(Continued from here.)
Another moment from last Friday's service:
We always sing a soft niggun at the end of the silent Amidah to ease us away from personal reverie and back into the consciousness of the group. The rabbis lead the tune, and I always marvel at how it seems plucked from thin air (I'm pretty sure they don't choose in advance). This evening I finish the prayer, walk back to the bima, and listen for the rabbi. I don't recognize his melody at first, but then hear the refrain and the words he doesn't sing:
Oifn pripitchik, brente fayerel... (On the little hearth, a fire is burning and the school room is so warm, and the rabbi teaches small children the aleph beys [ABCs]. Pay attention children, think, you dear ones, on what you are learning here...)

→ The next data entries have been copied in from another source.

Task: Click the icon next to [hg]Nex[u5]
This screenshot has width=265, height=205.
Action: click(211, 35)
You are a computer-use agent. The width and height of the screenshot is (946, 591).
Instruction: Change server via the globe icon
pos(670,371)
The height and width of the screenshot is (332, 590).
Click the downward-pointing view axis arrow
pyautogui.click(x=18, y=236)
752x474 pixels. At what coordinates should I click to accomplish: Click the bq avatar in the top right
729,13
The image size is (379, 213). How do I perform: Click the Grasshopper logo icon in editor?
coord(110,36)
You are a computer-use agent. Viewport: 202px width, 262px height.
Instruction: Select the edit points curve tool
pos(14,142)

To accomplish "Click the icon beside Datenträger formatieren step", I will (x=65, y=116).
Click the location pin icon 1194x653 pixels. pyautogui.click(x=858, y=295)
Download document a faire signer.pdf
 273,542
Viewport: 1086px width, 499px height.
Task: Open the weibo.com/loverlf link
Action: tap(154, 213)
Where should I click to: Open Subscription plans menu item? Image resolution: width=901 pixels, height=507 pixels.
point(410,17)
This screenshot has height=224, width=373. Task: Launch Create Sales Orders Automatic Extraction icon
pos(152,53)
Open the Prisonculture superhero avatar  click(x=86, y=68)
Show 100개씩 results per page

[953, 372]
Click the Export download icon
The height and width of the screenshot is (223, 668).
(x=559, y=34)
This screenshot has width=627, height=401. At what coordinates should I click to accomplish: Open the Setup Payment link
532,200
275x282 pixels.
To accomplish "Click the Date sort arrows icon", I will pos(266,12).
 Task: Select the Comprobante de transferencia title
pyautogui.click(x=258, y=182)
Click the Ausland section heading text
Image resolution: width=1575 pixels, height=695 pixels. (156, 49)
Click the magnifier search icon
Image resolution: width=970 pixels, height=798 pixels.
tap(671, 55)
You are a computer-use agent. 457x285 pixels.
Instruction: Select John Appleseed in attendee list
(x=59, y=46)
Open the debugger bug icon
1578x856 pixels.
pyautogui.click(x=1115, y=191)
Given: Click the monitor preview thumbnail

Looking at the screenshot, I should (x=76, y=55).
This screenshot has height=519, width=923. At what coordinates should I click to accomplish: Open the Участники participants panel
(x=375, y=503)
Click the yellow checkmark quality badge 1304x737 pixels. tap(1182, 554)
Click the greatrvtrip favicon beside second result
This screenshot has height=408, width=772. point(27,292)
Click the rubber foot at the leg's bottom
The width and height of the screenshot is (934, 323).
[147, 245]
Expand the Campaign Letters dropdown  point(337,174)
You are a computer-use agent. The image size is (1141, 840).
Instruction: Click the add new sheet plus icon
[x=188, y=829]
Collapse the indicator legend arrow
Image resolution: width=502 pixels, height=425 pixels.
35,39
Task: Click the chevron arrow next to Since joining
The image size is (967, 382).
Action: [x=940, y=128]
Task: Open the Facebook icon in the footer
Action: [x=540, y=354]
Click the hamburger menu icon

We've used this tune before, although not for quite awhile. Everyone hums along, but I'm speechless for a few seconds. Tomorrow is my father's yahrzeit, and he sang this to me all the time when I was a very little kid--my mother, too. I never understood the words; my parents made a point of not teaching me Yiddish, whether because they wanted to be able speak to each other in private or believed I had no need for it as modern American, I'll never know. I always had a sense that they were embarrassed to know the language at all, as if it were horribly archaic and irrelevant. But they did use it, and those sounds always remind me of a simple and safe part of my life. And make me miss what's gone, but how can I be sad this evening as I stand surrounded by hearts warmer than any fireplace? I hear "Oifn pripitchek" and imagine my father humming along from somewhere, a little off-key, as always, proud and smiling and glad to be remembered.